A mere 21 days later, the next Fearless Defenders issue rewarded that trust with a questing Valkyrie teaming up with Clea to bring back Annabelle Riggs. Thanks to a personal sacrifice from Valkyrie, she and Annabelle now time-share a body in the best Donald Blake/Thor tradition. This is a fantastic plot twist that brings back another time-honored trope that should be fun to see play out in future pages of Fearless Defenders for those who trusted the creative team enough to keep reading. However, I must assume not everyone decided to keep reading, and I wonder how those angry readers from last issue must feel. Are they still betrayed? Do they backpedal away from the more passionate declarations of “fridging”? Have they really given up on the book after last issue’s dramatic death and walked away from this plot twist? And does this new wrinkle in the story cheat us out of another opportunity for finality? Will readers be placated or will some have their trust in the narrative ruined in some fashion?
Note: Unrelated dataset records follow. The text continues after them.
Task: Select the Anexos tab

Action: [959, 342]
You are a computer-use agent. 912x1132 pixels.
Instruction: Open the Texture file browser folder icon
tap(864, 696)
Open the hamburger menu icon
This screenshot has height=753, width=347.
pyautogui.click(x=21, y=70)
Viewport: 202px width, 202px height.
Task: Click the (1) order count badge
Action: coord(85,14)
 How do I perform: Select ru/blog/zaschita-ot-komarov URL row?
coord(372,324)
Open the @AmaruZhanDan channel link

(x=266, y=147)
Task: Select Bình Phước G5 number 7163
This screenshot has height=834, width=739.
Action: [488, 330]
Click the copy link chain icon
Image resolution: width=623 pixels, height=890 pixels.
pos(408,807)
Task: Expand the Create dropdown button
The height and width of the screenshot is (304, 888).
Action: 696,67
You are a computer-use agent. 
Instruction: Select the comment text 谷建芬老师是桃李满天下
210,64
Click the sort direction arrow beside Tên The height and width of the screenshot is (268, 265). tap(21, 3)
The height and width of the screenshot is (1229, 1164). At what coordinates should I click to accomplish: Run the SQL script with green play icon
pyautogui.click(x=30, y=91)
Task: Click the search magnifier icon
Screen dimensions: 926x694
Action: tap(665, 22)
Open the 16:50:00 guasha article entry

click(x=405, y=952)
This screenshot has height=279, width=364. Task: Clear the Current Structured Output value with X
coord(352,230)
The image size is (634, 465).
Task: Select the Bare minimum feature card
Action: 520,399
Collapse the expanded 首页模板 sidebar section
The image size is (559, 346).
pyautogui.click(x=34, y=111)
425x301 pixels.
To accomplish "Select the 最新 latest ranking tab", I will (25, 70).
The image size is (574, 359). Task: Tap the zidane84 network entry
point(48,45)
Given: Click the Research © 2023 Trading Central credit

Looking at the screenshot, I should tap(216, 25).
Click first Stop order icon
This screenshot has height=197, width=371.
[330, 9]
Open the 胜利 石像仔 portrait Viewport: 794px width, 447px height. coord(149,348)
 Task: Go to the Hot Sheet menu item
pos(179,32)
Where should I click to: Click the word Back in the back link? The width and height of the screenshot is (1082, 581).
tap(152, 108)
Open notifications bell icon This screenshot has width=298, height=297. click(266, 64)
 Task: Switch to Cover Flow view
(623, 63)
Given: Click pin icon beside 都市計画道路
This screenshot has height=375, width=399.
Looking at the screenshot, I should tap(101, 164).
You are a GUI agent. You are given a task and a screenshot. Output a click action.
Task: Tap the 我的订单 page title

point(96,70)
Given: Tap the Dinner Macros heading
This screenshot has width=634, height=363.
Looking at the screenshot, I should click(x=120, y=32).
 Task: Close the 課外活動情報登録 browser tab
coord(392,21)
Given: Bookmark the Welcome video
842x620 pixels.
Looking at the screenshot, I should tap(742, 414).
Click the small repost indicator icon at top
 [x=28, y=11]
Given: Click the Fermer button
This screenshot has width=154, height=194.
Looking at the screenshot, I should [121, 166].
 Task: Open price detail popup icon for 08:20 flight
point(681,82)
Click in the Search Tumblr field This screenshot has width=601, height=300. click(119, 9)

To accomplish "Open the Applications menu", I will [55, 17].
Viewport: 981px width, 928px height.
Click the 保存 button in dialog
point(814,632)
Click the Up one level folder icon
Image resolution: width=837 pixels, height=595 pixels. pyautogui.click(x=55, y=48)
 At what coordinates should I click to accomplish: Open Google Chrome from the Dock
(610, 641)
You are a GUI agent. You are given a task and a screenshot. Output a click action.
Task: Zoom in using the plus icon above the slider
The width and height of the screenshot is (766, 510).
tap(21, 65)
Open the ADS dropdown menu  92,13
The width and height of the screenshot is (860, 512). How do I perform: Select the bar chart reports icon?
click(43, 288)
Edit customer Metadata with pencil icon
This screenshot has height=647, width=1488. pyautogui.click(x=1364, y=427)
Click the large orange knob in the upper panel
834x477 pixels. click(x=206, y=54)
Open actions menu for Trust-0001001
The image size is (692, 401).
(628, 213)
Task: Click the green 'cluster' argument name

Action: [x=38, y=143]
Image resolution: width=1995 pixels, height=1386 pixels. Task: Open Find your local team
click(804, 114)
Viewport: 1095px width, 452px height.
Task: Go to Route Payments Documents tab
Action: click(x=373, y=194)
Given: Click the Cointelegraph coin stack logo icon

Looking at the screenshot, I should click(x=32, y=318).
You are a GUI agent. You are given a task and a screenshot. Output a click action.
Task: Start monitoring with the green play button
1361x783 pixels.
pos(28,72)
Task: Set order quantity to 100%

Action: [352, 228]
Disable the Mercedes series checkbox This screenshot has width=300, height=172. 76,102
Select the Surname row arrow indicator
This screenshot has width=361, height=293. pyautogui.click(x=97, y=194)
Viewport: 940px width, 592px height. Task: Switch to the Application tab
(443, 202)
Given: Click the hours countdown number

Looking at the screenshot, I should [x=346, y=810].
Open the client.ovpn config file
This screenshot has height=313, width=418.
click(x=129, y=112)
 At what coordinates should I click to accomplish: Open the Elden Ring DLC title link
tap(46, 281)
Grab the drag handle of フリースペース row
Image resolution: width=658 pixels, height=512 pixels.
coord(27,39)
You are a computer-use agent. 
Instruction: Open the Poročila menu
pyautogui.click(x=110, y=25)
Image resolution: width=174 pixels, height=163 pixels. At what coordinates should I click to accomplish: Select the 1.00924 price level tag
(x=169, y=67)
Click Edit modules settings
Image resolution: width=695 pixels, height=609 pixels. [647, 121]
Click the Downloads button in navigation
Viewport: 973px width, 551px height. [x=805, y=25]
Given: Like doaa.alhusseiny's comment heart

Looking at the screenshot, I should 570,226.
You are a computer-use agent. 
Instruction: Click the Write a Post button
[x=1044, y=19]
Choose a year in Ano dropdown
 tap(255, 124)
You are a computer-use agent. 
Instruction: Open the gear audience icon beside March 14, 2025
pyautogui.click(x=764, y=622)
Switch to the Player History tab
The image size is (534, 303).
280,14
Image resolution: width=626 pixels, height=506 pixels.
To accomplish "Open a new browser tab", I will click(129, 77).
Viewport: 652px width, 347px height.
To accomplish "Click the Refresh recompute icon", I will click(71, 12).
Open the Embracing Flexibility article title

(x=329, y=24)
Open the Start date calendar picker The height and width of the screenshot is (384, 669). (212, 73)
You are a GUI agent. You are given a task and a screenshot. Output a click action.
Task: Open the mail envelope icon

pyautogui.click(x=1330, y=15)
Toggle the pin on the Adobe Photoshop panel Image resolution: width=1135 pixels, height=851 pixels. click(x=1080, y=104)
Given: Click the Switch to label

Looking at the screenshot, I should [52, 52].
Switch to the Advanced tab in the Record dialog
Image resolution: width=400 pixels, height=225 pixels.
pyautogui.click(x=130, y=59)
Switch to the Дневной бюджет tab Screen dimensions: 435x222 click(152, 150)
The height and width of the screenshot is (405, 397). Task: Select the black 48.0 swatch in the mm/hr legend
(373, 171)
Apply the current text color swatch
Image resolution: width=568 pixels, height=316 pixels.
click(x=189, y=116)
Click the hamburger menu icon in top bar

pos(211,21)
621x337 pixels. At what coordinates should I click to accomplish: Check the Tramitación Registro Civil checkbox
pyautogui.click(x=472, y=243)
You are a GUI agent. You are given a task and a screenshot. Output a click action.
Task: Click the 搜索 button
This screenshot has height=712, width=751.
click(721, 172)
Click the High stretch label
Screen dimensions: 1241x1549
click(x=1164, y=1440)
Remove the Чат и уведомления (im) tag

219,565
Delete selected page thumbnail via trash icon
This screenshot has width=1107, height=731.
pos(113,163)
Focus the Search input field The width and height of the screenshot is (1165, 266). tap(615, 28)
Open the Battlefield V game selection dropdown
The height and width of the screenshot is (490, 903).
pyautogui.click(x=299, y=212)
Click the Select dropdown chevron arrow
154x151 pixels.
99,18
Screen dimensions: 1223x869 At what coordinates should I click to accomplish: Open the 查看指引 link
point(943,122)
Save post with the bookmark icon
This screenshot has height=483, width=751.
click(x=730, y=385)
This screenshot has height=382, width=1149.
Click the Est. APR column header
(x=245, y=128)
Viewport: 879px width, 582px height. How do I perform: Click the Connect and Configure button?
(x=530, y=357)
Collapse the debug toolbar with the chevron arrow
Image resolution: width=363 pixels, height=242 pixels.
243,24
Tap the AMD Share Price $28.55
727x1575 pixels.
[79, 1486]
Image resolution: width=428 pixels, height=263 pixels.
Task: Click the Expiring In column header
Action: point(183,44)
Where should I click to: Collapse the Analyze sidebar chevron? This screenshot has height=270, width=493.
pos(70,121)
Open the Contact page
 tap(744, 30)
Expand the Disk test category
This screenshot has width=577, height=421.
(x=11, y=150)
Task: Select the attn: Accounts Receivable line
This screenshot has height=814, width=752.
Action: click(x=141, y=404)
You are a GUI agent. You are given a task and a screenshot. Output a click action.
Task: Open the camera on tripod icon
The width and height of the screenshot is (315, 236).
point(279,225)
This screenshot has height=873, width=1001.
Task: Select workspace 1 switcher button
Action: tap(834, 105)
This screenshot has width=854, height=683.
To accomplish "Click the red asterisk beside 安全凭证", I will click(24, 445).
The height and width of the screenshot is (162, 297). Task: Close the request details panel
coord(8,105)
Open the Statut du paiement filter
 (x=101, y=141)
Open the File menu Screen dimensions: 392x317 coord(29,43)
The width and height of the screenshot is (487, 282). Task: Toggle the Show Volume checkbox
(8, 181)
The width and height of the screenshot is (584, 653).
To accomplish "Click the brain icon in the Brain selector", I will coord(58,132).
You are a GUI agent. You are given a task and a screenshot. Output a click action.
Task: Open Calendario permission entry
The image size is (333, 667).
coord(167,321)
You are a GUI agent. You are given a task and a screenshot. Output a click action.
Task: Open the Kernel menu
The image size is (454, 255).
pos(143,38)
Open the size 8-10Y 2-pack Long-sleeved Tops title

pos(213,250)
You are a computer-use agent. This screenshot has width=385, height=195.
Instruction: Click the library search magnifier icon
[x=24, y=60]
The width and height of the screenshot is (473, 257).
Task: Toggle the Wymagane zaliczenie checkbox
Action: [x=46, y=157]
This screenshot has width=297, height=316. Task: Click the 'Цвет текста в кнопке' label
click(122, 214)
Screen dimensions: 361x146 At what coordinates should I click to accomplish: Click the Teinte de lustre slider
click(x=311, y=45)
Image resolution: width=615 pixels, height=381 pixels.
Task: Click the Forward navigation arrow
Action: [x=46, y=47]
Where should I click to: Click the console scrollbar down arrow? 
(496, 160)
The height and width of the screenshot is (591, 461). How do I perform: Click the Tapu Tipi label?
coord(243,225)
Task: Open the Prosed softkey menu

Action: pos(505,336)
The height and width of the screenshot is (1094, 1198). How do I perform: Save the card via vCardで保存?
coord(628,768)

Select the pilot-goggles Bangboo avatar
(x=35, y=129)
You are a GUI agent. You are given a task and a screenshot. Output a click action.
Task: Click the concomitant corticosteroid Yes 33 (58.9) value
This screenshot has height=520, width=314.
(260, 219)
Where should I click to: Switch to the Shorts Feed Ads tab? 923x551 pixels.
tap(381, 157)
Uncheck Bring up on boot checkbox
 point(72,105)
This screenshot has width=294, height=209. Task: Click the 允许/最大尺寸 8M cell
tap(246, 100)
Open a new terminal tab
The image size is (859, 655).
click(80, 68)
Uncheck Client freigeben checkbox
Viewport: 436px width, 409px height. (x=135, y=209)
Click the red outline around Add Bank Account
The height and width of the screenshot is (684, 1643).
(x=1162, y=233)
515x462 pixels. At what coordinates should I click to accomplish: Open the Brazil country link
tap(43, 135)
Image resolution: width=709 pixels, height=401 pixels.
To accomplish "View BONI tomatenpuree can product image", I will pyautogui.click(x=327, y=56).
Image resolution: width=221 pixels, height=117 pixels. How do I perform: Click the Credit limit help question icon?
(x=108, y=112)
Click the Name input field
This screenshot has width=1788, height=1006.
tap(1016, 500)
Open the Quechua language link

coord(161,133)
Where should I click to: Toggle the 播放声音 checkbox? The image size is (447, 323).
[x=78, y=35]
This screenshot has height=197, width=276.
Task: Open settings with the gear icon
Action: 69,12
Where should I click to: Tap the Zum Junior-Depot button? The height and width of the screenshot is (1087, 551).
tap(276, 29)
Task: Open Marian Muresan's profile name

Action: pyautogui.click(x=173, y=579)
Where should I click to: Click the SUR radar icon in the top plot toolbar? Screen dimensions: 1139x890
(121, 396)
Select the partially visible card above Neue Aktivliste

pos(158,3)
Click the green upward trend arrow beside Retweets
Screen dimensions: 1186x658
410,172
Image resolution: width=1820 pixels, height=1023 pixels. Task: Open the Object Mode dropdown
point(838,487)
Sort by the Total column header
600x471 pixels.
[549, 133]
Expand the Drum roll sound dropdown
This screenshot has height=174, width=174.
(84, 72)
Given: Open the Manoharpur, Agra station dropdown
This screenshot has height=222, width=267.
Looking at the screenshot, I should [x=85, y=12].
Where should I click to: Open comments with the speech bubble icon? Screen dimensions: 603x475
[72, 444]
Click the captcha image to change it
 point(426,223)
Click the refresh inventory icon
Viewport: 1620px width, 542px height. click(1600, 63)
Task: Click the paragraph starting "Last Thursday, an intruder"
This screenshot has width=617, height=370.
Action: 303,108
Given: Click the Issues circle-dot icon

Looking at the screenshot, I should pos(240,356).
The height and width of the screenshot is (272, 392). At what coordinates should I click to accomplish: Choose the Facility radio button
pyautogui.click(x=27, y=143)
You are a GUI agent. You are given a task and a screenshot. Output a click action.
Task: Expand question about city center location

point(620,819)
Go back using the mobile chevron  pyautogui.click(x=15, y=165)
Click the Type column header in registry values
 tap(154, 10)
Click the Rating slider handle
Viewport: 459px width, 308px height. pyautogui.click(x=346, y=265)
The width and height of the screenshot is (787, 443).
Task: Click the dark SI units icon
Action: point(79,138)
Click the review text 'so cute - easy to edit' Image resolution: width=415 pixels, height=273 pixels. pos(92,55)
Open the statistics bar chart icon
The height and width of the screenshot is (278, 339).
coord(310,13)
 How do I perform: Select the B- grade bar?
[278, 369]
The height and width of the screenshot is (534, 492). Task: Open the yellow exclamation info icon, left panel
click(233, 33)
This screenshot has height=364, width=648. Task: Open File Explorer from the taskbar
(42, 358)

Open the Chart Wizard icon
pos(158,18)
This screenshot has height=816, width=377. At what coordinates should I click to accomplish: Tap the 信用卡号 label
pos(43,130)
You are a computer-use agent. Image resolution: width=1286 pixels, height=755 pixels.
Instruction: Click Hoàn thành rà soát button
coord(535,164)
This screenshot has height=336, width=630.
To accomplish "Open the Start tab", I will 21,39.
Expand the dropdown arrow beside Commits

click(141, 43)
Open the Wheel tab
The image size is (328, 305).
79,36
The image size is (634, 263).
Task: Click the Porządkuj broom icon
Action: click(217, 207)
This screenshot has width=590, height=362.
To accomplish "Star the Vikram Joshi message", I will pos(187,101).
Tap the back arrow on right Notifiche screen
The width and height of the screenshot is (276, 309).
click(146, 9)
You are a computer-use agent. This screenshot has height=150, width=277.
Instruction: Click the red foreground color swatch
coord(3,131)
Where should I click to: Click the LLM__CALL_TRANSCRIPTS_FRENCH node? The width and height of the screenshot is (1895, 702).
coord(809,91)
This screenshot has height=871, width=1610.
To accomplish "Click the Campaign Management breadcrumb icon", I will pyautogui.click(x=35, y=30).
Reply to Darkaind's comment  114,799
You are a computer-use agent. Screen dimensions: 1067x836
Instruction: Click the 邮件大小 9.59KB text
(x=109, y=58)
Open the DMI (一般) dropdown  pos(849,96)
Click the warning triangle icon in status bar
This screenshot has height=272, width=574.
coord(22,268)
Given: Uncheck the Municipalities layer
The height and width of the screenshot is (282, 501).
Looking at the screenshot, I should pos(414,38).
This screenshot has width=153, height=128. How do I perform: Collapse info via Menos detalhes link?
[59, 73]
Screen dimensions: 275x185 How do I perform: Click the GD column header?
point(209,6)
Trusting fiction is harder than it looks. Considering comics are unique in how linear they are and constantly continuing stories that will live on long after some of us are gone, there are always going to be weird twists and turns to their adventures. These twists and turns will be so constant that they will actually rewrite how this fictitious reality works. Death isn’t an ending in comics; it’s just a transition, and it’s important to remember that as these stories and characters evolve around us. At the same time, the best writing will make us forget all of that and toss away the rules of their reality to mistake it for our own. If a horror movie makes you jump or shriek in the theaters as you watch, then it’s worth the ticket to be a part of that experience; it’s done its job. With the right amount of trust in the creative team, comics can be the same way.



Sometimes, dead is dead in comics, or at least dead is dead for a long time. DC’s Ralph and Sue Dibney are still dead. And if they do ever come back, it would be, as things now stand, new versions of them, so not the same characters at all, IMO.

We fall for it, every time — or at least, I do — because I don’t know if the death is for real. Sure, Superman and Batman will likely come back, but Green Arrow was dead for a long time. When they’re characters we want to read about, if they die and don’t come back in the next issue or so, we’re denied the opportunity to read more of their adventures.

Death happens in fiction all the time, but those deaths tend to be permanent. But in comics, a death that lasts a year or longer can feel just as permanent.

“However, I must assume not everyone decided to keep reading, and I wonder how those angry readers from last issue must feel.”

This reminds me of an old issue of Scott McCloud’s ZOT! series. The issue which dealt with a cast member coming out as a lesbian. The character got a happy ending at the end of the issue, but not until McCloud messed with some readers and put the last page of the story AFTER the letters page, the then-traditional end of the comic. McCloud later recounted getting letters from readers who clearly didn’t look past the letters column and thought he had ended the story with the character still unhappy and wondered if those same readers EVER looked and saw the happy ending or if in their fit of anger, they missed out on the good stuff and to this day still grumble about that “damned ZOT comic.”

How can anybody “fall for it”? Nobody stays dead at Marvel or DC. These days a temporary death is as inevitable as the next costume change.

Uncle Ben has remained dead all these years. But that’s about it.